By the end of day on April 10th much of the ridge had been captured, including the highest point, Hill 145. The cost was the largest single day loss of Canadian troops in our history. During those two days 7,700 Canadians were killed or wounded.

It would take another two days for the ridge to be fully secured by the evening of April 12th. The four day battle came at a cost of 10,602 casualties, 3,598 battlefield deaths and an unknown number who died of wounds later. Over 4,000 German prisoners were taken.

This video, narrated by William Shatner, describes the battle.

The Germans never tried to retake the ridge. Four Victoria Crosses, the Commonwealths highest award for valour, were awarded. Three of those were posthumously. Hundreds of other gallantry awards were awarded as the result of the battle.

I once came across an anecdote that after the fall of Vimy Ridge a Frenchman ran into a cafe in Givenchy and announced that the ridge had been taken. “Impossible” he was told. “It was the Canadians” the man insisted. “Ah, c’est possible” the patrons conceded.

The Meaning to Canada

The Canadians had done what had seemed to be the impossible. For the men who survived the battle there was an incredible sense of relief that they had marched into the face of death and survived.
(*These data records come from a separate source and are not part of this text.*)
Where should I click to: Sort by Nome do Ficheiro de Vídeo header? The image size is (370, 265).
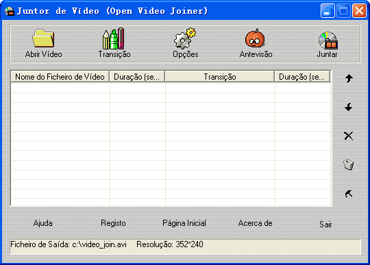[x=60, y=77]
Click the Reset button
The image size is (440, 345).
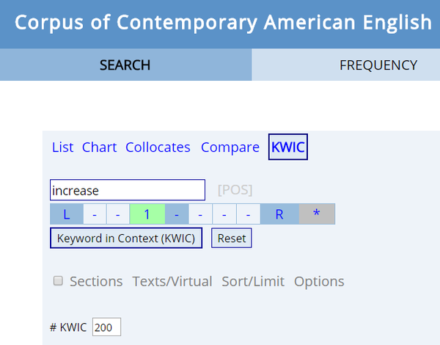click(x=232, y=239)
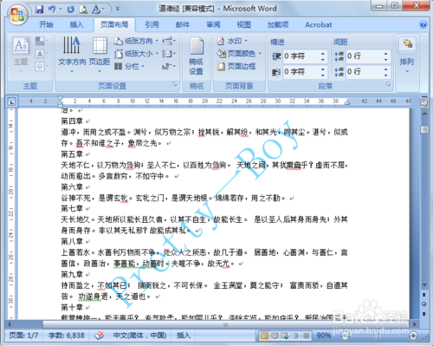
Task: Click the zoom in plus on slider
Action: [x=413, y=336]
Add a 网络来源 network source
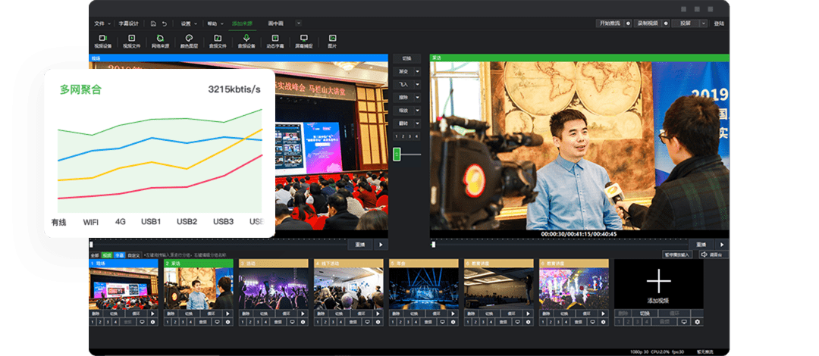The width and height of the screenshot is (819, 356). tap(160, 39)
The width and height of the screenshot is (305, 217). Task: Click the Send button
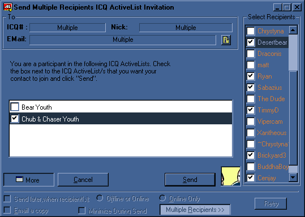tap(190, 180)
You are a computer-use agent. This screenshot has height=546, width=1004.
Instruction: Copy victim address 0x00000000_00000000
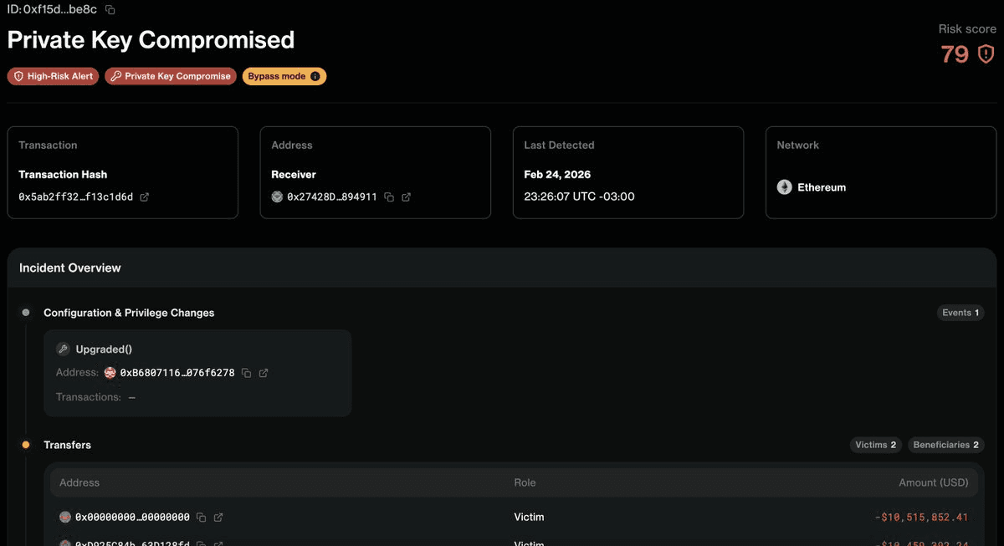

Many who wrote home afterwards spoke of the sights of death and destruction that were beyond imagination.

In the intervening 100 years, various historians have argued about the importance of the Battle of Vimy Ridge. Some believe it was our coming of age as a nation. Others that it was a significant victory but not our greatest victory.

If nothing else, the battle established another of many steps our nation took toward breaking the ties with Britain and being seen as a sovereign nation in our own right. While our neighbours to the south fought a bloody war of independence, Canada developed into an independent nation.

The Vimy Ridge Memorial

After the war, France ceded Canada 250 acres of the ridge in perpetuity, including Hill 145, to establish a battlefield park and memorial. A commission was established to receive and decide on designs for the memorial. They selected the design by Toronto sculpture Walter Seymour Allward.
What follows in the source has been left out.